Germline and somatic FGFR1 abnormalities in dysembryoplastic neuroepithelial tumors

Abstract

Dysembryoplastic neuroepithelial tumor (DNET) is a benign brain tumor associated with intractable drug-resistant epilepsy. In order to identify underlying genetic alterations and molecular mechanisms, we examined three family members affected by multinodular DNETs as well as 100 sporadic tumors from 96 patients, which had been referred to us as DNETs. We performed whole-exome sequencing on 46 tumors and targeted sequencing for hotspot FGFR1 mutations and BRAF p.V600E was used on the remaining samples.
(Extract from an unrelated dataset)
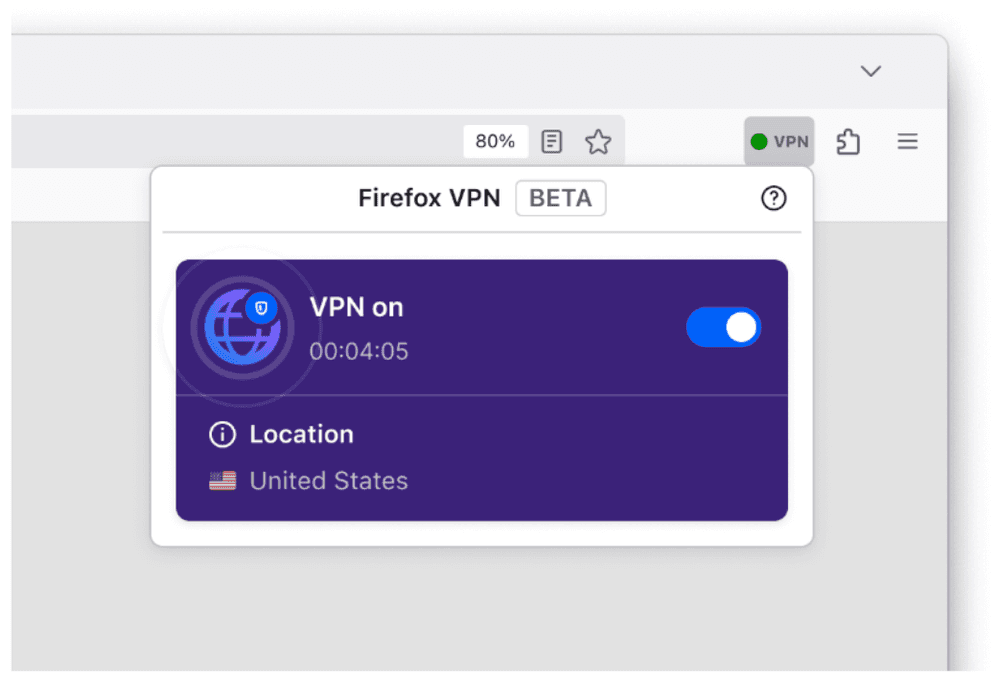999x681 pixels.
Task: Click the VPN globe shield icon
Action: click(x=242, y=327)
FISH, copy number variation assays and Sanger sequencing were used to validate the findings. By whole-exome sequencing of the familial cases, we identified a novel germline FGFR1 mutation, p.R661P. Somatic activating FGFR1 mutations (p.N546K or p.K656E) were observed in the tumor samples and further evidence for functional relevance was obtained by in silico modeling. The FGFR1 p.K656E mutation was confirmed to be in cis with the germline p.R661P variant. In 43 sporadic cases, in which the diagnosis of DNET could be confirmed on central blinded neuropathology review, FGFR1 alterations were also frequent and mainly comprised intragenic tyrosine kinase FGFR1 duplication and multiple mutants in cis (25/43; 58.1 %) while BRAF p.V600E alterations were absent (0/43). In contrast, in 53 cases, in which the diagnosis of DNET was not confirmed, FGFR1 alterations were less common (10/53; 19 %; p < 0.0001) and hotspot BRAF p.V600E (12/53; 22.6 %) (p < 0.001) prevailed. We observed overexpression of phospho-ERK in FGFR1 p.R661P and p.N546K mutant expressing HEK293 cells as well as FGFR1 mutated tumor samples, supporting enhanced MAP kinase pathway activation under these conditions. In conclusion, constitutional and somatic FGFR1 alterations and MAP kinase pathway activation are key events in the pathogenesis of DNET. These findings point the way towards existing targeted therapies.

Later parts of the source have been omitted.